── Extracted material ──
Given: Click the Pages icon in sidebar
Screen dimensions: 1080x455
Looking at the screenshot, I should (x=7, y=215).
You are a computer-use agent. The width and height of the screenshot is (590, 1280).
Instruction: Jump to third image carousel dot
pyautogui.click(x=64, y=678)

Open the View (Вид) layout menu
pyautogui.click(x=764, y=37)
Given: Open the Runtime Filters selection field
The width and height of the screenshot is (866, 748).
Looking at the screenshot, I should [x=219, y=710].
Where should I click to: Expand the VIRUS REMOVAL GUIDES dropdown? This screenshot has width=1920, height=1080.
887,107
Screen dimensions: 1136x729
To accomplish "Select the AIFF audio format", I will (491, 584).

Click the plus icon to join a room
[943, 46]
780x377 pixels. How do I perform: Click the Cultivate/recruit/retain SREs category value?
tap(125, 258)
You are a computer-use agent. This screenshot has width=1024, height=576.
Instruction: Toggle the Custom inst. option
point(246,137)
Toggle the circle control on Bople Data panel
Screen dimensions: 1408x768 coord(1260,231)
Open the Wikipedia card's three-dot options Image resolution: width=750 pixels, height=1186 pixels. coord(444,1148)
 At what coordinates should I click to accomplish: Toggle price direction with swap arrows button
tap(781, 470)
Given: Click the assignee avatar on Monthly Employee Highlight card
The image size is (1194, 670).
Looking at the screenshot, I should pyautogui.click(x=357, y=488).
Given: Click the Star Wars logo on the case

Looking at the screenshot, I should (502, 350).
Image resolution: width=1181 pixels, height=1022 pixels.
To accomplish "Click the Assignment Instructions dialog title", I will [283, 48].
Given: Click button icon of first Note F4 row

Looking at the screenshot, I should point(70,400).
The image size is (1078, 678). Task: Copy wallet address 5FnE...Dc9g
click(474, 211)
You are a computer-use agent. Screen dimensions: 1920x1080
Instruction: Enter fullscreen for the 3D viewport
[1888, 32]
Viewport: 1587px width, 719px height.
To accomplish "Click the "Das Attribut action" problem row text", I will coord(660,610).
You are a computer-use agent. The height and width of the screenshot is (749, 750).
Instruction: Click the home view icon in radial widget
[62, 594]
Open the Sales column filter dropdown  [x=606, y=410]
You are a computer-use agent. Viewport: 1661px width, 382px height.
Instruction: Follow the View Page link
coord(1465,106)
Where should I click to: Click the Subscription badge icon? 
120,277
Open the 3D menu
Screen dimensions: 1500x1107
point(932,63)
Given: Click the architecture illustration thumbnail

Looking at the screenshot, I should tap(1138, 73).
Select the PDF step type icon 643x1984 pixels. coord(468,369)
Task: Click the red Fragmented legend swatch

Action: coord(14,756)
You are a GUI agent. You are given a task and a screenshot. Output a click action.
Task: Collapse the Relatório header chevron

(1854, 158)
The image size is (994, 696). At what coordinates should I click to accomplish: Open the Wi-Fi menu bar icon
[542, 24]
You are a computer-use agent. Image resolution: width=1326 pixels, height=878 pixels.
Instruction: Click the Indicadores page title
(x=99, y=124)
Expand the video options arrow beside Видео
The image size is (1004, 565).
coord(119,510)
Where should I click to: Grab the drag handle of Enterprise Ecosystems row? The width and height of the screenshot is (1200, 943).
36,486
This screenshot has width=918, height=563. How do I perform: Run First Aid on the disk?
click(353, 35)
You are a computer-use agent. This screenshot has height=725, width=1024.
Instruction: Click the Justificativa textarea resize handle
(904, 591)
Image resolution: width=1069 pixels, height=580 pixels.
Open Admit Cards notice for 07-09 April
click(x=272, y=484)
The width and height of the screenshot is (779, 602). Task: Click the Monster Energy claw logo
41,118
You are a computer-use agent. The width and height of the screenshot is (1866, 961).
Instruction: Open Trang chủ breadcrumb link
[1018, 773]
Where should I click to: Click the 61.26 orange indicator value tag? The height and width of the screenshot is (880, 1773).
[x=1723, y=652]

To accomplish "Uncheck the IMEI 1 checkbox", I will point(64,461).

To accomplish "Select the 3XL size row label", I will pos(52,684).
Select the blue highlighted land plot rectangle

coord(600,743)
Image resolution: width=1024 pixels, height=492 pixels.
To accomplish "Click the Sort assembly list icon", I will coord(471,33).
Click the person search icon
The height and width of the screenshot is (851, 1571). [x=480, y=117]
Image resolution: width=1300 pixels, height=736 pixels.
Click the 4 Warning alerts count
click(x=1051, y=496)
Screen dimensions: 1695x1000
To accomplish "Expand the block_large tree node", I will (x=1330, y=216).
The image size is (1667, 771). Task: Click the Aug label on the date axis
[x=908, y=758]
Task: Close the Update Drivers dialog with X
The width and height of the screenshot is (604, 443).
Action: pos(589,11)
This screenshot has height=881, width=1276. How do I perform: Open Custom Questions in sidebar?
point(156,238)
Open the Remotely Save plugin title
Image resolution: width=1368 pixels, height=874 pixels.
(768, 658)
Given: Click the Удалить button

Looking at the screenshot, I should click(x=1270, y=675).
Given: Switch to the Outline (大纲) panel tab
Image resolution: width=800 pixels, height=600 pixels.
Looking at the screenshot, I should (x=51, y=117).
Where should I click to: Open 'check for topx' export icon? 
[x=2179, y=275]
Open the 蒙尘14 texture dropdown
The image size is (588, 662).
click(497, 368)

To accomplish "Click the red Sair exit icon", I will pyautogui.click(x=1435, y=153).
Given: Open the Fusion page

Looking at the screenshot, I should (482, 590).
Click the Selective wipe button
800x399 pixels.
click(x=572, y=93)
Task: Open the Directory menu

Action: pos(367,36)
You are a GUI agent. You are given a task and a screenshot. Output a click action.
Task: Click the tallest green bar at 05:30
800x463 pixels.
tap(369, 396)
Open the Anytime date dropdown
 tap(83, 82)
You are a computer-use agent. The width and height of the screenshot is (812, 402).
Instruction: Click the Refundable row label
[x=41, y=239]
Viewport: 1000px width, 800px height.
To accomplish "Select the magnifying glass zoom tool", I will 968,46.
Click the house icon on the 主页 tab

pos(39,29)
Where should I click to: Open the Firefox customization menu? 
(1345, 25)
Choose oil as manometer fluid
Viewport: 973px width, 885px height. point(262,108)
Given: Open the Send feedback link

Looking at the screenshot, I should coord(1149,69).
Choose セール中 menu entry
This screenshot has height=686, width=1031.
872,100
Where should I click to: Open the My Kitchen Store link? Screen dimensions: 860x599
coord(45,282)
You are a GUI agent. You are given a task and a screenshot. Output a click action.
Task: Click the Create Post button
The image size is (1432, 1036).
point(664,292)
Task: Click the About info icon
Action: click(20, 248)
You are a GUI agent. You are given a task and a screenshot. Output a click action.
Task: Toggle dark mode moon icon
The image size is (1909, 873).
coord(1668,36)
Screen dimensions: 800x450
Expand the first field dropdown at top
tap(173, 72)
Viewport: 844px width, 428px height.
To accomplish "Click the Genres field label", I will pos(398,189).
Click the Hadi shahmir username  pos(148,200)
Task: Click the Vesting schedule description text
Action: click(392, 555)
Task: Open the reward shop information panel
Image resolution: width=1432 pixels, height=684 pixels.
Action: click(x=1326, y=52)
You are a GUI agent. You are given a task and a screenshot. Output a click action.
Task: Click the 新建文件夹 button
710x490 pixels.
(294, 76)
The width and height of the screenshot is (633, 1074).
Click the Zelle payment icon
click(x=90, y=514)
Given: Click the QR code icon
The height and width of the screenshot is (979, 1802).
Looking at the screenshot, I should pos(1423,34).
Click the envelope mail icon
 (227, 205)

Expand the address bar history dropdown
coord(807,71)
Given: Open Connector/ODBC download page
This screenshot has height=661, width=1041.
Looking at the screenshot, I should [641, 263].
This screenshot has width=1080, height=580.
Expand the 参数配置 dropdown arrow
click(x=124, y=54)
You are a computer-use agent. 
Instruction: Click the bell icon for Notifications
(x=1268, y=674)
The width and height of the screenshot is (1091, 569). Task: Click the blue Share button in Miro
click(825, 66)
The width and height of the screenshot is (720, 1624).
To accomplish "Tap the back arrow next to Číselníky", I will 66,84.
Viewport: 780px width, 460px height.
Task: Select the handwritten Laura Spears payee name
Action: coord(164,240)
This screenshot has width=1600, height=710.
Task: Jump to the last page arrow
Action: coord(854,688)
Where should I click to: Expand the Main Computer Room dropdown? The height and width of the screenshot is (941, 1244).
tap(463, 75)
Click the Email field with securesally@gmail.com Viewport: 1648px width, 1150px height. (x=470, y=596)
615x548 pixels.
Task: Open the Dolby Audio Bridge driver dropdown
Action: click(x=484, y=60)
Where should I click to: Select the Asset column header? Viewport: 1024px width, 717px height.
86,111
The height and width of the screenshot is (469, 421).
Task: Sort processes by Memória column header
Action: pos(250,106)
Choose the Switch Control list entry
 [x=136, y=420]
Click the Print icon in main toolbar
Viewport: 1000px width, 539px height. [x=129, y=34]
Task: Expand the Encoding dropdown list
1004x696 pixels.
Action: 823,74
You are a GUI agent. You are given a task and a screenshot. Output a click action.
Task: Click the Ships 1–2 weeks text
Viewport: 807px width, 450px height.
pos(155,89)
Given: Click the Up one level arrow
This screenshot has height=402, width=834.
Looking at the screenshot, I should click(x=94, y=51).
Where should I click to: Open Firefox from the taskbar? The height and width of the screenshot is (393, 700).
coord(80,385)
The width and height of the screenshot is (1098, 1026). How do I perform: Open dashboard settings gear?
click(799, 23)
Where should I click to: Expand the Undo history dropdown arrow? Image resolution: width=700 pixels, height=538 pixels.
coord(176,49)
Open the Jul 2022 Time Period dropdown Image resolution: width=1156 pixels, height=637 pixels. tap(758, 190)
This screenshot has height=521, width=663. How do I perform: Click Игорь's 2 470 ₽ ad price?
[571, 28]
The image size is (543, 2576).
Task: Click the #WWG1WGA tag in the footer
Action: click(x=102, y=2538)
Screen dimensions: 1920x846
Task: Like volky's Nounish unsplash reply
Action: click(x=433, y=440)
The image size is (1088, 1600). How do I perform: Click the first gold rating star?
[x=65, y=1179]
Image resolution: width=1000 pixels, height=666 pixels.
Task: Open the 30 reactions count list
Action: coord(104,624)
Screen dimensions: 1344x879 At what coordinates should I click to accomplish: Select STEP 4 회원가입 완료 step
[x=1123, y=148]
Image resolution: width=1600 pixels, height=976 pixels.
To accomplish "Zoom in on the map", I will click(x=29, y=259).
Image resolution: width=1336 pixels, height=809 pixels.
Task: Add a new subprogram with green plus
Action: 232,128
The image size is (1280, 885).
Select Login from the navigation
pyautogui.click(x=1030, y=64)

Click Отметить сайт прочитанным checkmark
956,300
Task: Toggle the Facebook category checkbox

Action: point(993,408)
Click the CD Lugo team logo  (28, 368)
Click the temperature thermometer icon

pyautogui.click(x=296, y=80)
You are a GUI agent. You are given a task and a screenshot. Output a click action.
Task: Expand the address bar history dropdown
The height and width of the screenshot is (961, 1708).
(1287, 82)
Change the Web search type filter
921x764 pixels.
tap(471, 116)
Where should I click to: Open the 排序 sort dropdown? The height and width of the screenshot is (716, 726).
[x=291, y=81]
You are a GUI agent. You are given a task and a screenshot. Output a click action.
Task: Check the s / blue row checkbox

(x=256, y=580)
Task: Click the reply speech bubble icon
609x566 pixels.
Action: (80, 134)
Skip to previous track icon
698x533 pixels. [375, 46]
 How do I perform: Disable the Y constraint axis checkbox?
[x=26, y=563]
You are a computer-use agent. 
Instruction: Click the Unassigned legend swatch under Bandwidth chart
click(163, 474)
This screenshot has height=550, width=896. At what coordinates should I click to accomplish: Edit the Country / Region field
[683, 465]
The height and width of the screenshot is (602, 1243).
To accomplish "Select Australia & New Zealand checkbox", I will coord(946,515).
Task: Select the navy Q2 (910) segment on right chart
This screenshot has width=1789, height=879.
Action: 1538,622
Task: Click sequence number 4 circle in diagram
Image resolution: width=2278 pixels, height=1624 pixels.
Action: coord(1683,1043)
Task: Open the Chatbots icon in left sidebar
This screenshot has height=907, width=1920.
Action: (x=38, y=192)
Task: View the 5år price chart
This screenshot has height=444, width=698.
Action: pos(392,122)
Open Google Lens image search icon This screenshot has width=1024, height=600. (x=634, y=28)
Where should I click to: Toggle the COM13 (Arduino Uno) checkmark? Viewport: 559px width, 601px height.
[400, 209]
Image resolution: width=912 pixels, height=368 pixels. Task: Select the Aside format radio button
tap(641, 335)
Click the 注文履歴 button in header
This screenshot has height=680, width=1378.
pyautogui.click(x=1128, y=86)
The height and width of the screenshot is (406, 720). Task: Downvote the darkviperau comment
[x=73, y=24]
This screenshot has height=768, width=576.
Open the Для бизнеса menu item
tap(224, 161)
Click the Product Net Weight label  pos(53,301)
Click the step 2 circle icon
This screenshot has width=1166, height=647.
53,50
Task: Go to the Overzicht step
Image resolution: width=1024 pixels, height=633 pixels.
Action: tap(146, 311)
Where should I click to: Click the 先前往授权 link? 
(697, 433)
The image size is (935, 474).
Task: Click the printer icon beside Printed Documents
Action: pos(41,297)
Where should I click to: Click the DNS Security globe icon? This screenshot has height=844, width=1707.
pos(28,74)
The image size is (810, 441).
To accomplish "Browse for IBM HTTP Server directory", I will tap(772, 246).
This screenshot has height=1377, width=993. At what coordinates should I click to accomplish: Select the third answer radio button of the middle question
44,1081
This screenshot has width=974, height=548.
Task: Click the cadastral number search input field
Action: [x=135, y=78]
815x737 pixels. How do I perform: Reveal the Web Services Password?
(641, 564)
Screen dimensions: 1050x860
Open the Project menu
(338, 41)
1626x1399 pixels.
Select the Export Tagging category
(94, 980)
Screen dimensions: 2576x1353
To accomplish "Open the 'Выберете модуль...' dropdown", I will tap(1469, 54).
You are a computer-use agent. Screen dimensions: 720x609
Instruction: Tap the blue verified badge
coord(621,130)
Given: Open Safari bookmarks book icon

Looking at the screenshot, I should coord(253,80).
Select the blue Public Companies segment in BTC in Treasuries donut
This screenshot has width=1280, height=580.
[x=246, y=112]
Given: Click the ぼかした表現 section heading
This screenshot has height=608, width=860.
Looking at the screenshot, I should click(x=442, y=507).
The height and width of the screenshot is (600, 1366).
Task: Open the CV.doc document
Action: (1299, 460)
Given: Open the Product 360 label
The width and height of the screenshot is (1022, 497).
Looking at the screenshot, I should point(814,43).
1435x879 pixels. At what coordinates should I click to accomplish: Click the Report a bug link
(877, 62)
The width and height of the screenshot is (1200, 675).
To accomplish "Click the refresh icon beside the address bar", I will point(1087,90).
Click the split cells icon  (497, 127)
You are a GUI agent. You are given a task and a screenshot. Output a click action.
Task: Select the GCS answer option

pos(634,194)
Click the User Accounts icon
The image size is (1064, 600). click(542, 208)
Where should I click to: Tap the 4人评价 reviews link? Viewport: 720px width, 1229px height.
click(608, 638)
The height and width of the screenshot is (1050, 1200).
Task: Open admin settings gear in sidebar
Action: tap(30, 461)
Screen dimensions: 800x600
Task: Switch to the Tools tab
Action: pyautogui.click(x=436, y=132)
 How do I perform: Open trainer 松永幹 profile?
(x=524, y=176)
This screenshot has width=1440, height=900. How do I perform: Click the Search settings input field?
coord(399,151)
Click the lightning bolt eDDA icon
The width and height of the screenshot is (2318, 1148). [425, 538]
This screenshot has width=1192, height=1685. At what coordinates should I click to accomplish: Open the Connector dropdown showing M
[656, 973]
───
Task to carry out — Scan the material above for the word "dialog", and copy every line in which it is found.

Result below —
To accomplish "Click the Assignment Instructions dialog title", I will [283, 48].
Task: Close the Update Drivers dialog with X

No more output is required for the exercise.